Once again, as I left the airport at Otopeni and drove (by taxi  - the drivers are lethal here!) into the city of Bucharest, I was overwhelmed by commercial activity and continued building activity. One quick count revealed 22 large cranes within sight, each one on a major construction site.

And the roads – amongst the beat up old Eastern European cars are now a significant number of large new shiny 4×4’s. VW Toureg, BMW M5, Toyota LandCruiser, Mercedes ML and more. You could be forgiven for thinking you were in central London.

I’ve always been critical of Romanian hotels and the cuisine – at best it’s been barely satisfactory, at worst a trial. But on this trip I noticed more and more international hotel brands with superb service and great food in many new restaurants.
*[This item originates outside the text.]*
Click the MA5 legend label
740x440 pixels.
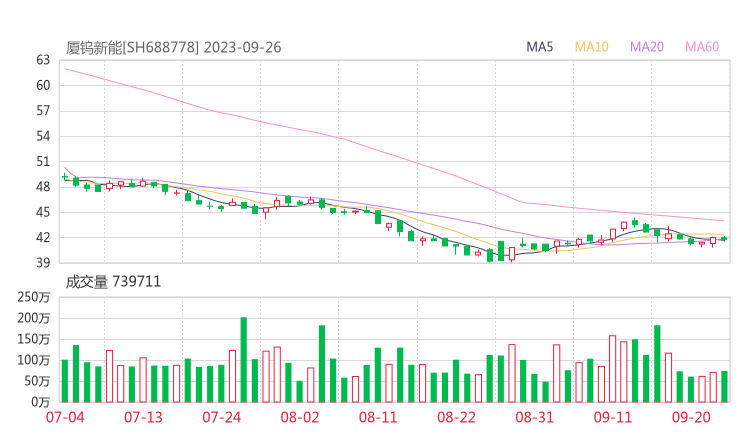540,47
Basically everwhere I went, in Bucharest and in Brasov, you could get a palpable feel of the energy.

What About The Credit Crunch?

Frankly this has not impacted Romania in any significant way. Demand is still intense and will remain so. Most of the local banks are either Romanian or from Greece or Cyprus. All are awash with cash and did not take part in the massive mortgage securitisation market for the simple reason that there weren’t any mortgages in Romania and they didn’t need to buy parcels from other banks.

I spoke to a number of banks. They are lending aggressively for both land purchase and development – that indicates their confidence in the local market.

They are also continuing to develop the mortgage market. It’s only just started here and is so small that there is no question of a cut back. In fact I believe it will continue to grow strongly for many years – maybe ten or more.

Most importantly, Romania is seen as a property market for local people. Of course foreign investors are buying, but the bulk of sales are to Romanians. That’s critically important and a huge difference from many other countries such as Bulgaria where sea coast property sells at inflated prices to foreign investors with virtually no local buyers.

How Can Romanian’s Afford To Buy New Property?

I often get asked this very important question, given that Romania is still a pretty poor country. I will answer again now because it’s so important to understanding the Romanian property market.

There are four reasons for Romanians purchasing new property:

  1. Historically, the communist government knocked down much of the existing housing, particularly in the cities, and erected monstrous grey prefabricated apartment blocks called Panelaks. These were rented to people, but at the end of the communist era were given, FREE, to the people living in them. At a stroke the government created a massive property owning democracy with no mortgage debt.
  2. Secondly, the Romanians are completely nuts about owning property. They absolutely want to do it and will sacrifice all kinds of things to have their own place. And now they are completely fed up with living in a Panelak – they want individuality, they want everything Western, they want a new place.
  3. During the last few years there has been massive investment by overseas companies in the Romanian market. Banks, financial institutions, major companies like Vodafone, Siemens, Ikea, KPMG and more. They are paying staff huge wages by Romanian standards and therefore creating a new middle class with surplus cash.
  4. The mortgage market, in the last 18 months, has begun to open up for Romanians (and now for foreign investors!). This makes it possible for Romanians to bridge the gap in price between selling their old Panelak for (say) 50% of the price of a new property, and purchasing a modern apartment.

The result is a massive local demand for new property, which at current construction rates will take at least another five years to satisfy.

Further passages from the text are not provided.